- [Your goal] Every entry is to be printed again precisely as given.

*** Opening Data to process ***

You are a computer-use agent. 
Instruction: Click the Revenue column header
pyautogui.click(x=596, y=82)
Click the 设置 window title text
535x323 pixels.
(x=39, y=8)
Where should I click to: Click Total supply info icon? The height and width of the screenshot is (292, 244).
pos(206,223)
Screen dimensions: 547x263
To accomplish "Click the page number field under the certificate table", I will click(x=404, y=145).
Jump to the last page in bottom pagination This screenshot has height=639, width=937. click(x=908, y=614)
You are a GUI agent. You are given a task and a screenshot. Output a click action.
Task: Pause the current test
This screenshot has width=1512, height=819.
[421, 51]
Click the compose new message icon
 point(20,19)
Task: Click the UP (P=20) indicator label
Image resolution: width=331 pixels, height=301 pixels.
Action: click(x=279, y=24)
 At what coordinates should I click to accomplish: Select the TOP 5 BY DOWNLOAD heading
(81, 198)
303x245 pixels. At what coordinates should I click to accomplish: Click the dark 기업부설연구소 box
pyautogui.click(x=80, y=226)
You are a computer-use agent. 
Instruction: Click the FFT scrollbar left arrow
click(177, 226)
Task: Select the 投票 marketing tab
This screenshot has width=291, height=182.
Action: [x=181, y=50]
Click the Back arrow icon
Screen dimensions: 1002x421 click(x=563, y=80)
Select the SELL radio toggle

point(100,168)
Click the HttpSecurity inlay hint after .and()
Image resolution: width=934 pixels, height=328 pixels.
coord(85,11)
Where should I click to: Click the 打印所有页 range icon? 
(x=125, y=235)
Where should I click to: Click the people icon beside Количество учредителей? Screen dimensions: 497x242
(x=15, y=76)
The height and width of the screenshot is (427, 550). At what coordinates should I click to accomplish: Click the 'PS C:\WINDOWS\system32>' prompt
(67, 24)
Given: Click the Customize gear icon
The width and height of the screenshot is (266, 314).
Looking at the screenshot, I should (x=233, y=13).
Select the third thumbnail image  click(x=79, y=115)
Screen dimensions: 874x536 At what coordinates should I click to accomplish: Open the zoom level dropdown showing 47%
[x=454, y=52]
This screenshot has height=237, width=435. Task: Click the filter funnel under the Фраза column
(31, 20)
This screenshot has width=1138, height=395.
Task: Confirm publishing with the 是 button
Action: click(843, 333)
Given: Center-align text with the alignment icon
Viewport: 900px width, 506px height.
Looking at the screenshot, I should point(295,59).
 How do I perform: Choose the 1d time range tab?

*** Closing Data to process ***

- [Solution to this exercise]
You are a computer-use agent. 
Instruction: Click the Revenue column header
pyautogui.click(x=596, y=82)
Click the 设置 window title text
535x323 pixels.
(x=39, y=8)
Where should I click to: Click Total supply info icon? The height and width of the screenshot is (292, 244).
pos(206,223)
Screen dimensions: 547x263
To accomplish "Click the page number field under the certificate table", I will click(x=404, y=145).
Jump to the last page in bottom pagination This screenshot has height=639, width=937. click(x=908, y=614)
You are a GUI agent. You are given a task and a screenshot. Output a click action.
Task: Pause the current test
This screenshot has width=1512, height=819.
[421, 51]
Click the compose new message icon
 point(20,19)
Task: Click the UP (P=20) indicator label
Image resolution: width=331 pixels, height=301 pixels.
Action: click(x=279, y=24)
 At what coordinates should I click to accomplish: Select the TOP 5 BY DOWNLOAD heading
(81, 198)
303x245 pixels. At what coordinates should I click to accomplish: Click the dark 기업부설연구소 box
pyautogui.click(x=80, y=226)
You are a computer-use agent. 
Instruction: Click the FFT scrollbar left arrow
click(177, 226)
Task: Select the 投票 marketing tab
This screenshot has width=291, height=182.
Action: [x=181, y=50]
Click the Back arrow icon
Screen dimensions: 1002x421 click(x=563, y=80)
Select the SELL radio toggle

point(100,168)
Click the HttpSecurity inlay hint after .and()
Image resolution: width=934 pixels, height=328 pixels.
coord(85,11)
Where should I click to: Click the 打印所有页 range icon? 
(x=125, y=235)
Where should I click to: Click the people icon beside Количество учредителей? Screen dimensions: 497x242
(x=15, y=76)
The height and width of the screenshot is (427, 550). At what coordinates should I click to accomplish: Click the 'PS C:\WINDOWS\system32>' prompt
(67, 24)
Given: Click the Customize gear icon
The width and height of the screenshot is (266, 314).
Looking at the screenshot, I should (x=233, y=13).
Select the third thumbnail image  click(x=79, y=115)
Screen dimensions: 874x536 At what coordinates should I click to accomplish: Open the zoom level dropdown showing 47%
[x=454, y=52]
This screenshot has height=237, width=435. Task: Click the filter funnel under the Фраза column
(31, 20)
This screenshot has width=1138, height=395.
Task: Confirm publishing with the 是 button
Action: click(843, 333)
Given: Center-align text with the alignment icon
Viewport: 900px width, 506px height.
Looking at the screenshot, I should point(295,59).
 How do I perform: Choose the 1d time range tab?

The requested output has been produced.